Material for the task =
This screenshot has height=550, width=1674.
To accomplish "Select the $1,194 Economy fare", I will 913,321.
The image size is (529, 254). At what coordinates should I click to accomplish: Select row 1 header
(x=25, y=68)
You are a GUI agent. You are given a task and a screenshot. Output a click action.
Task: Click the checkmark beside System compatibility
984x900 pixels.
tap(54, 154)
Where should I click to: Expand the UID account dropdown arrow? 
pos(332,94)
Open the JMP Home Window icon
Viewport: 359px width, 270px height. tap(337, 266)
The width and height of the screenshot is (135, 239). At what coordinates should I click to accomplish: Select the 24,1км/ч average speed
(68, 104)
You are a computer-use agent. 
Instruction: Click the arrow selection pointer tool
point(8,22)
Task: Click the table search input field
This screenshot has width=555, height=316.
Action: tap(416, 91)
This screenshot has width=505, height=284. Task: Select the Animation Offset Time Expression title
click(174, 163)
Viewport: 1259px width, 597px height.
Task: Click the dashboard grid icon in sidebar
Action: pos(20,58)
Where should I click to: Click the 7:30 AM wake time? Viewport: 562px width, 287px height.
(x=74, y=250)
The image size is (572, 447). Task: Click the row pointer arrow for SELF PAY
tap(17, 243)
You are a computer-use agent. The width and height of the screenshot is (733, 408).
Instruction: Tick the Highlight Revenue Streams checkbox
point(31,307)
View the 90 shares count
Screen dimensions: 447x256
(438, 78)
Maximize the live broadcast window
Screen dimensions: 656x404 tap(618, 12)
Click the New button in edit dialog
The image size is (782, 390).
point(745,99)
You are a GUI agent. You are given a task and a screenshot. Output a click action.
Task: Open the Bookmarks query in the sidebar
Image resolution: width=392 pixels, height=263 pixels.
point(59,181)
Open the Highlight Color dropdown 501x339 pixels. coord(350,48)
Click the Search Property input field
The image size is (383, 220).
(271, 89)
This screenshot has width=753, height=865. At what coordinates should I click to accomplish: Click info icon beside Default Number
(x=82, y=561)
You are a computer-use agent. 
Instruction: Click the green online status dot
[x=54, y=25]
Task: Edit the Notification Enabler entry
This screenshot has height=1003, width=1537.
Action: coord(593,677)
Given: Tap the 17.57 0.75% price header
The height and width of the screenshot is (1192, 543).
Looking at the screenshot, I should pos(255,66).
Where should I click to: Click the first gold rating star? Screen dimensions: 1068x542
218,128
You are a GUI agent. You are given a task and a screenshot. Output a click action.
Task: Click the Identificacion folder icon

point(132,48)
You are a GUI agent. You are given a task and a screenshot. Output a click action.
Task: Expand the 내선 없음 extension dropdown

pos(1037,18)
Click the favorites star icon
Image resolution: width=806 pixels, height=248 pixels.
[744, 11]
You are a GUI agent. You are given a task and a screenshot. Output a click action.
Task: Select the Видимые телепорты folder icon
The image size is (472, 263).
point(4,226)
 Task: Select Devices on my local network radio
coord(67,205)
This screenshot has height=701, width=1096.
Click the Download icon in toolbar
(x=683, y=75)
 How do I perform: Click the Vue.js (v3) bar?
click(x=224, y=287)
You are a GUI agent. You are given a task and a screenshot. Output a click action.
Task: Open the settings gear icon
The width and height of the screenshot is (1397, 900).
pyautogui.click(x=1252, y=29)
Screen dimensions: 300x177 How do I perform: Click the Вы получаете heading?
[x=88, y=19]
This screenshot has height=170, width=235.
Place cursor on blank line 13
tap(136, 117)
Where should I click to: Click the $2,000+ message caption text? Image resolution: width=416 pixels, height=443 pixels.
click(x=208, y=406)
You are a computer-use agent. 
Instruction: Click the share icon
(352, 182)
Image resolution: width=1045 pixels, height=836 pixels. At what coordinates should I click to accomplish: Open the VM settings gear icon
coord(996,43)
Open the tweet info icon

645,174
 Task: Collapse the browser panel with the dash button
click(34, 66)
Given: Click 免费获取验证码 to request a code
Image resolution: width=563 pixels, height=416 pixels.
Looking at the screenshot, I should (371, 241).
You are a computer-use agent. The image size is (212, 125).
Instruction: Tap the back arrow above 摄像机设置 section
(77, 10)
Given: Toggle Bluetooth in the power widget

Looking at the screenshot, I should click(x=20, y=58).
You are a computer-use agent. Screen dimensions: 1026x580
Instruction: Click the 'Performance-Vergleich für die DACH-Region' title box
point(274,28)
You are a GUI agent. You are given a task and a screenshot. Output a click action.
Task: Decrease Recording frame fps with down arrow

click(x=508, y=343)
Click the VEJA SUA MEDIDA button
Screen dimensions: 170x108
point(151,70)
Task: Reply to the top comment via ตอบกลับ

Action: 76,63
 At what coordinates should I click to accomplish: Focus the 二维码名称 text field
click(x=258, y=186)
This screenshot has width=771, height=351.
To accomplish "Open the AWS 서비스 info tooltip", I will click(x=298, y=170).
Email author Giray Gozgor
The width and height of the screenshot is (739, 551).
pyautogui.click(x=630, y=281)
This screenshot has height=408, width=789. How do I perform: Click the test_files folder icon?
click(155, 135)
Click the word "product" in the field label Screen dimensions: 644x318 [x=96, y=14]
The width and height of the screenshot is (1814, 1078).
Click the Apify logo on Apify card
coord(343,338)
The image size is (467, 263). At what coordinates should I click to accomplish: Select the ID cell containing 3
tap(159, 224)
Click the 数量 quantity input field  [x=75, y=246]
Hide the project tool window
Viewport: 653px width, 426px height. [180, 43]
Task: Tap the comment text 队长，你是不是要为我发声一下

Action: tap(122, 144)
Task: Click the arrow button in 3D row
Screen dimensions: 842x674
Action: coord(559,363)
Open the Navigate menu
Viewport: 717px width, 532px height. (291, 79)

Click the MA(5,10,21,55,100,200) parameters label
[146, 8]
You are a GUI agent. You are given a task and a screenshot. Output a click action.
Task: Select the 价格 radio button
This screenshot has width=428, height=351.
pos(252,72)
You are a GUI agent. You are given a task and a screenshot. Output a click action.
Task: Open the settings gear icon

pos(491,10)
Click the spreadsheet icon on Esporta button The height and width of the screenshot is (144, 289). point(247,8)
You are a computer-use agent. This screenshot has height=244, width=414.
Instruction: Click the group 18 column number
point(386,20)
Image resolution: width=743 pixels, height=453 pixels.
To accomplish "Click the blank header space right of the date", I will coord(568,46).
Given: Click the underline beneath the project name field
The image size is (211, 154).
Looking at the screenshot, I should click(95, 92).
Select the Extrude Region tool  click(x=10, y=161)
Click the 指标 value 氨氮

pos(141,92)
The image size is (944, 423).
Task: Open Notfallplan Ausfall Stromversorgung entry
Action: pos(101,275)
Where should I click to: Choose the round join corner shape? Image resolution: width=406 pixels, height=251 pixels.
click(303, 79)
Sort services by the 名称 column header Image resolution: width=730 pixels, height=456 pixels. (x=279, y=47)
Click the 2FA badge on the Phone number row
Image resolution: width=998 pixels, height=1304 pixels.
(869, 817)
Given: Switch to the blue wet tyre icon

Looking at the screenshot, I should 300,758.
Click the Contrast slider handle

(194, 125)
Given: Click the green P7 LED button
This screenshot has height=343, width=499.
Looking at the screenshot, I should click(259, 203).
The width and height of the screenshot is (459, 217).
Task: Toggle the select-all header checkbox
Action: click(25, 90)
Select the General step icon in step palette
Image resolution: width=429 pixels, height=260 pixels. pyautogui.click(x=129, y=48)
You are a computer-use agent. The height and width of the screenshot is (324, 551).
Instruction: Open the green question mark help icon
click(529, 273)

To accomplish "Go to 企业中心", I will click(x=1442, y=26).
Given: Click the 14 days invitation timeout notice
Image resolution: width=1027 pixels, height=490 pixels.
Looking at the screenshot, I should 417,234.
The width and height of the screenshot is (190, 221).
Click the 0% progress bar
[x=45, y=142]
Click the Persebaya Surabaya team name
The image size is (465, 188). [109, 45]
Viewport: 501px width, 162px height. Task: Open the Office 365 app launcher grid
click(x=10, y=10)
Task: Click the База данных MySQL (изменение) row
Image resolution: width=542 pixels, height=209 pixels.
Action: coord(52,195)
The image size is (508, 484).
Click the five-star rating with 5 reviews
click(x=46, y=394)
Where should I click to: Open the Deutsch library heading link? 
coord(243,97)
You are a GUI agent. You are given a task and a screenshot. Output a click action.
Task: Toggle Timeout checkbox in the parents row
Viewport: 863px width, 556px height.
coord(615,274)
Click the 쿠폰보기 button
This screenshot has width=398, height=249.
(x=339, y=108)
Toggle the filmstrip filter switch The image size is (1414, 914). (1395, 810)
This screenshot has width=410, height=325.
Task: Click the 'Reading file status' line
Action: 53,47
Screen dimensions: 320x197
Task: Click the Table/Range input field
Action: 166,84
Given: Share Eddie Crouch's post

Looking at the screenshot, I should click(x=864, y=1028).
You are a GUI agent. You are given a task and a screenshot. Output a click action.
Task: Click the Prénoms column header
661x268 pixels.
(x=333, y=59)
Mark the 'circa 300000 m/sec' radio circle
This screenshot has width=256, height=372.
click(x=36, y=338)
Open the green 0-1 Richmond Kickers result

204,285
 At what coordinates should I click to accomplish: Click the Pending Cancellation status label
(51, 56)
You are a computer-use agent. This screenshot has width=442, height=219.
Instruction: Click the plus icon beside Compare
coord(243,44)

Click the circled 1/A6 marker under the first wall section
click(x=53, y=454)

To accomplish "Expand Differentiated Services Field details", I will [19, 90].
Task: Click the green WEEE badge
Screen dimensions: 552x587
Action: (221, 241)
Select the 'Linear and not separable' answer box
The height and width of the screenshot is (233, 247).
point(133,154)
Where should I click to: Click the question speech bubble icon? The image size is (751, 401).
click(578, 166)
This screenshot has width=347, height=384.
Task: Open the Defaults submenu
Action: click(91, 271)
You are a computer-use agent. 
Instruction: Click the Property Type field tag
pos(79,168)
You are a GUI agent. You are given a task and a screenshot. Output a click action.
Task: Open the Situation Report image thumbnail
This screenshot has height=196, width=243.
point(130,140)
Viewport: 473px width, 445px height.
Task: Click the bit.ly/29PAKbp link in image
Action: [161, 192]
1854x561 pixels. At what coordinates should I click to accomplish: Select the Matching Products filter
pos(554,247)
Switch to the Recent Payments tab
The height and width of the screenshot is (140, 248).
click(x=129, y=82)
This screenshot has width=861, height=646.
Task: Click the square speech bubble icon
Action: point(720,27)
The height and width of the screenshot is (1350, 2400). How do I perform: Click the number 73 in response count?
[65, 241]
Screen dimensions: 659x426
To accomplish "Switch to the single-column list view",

Problem to solve = Copy verbatim, from the listing above, each line from the one containing "The width and height of the screenshot is (190, 221)." down to the one containing "Click the 쿠폰보기 button", inclusive.

Result below =
The width and height of the screenshot is (190, 221).
Click the 0% progress bar
[x=45, y=142]
Click the Persebaya Surabaya team name
The image size is (465, 188). [109, 45]
Viewport: 501px width, 162px height. Task: Open the Office 365 app launcher grid
click(x=10, y=10)
Task: Click the База данных MySQL (изменение) row
Image resolution: width=542 pixels, height=209 pixels.
Action: coord(52,195)
The image size is (508, 484).
Click the five-star rating with 5 reviews
click(x=46, y=394)
Where should I click to: Open the Deutsch library heading link? 
coord(243,97)
You are a GUI agent. You are given a task and a screenshot. Output a click action.
Task: Toggle Timeout checkbox in the parents row
Viewport: 863px width, 556px height.
coord(615,274)
Click the 쿠폰보기 button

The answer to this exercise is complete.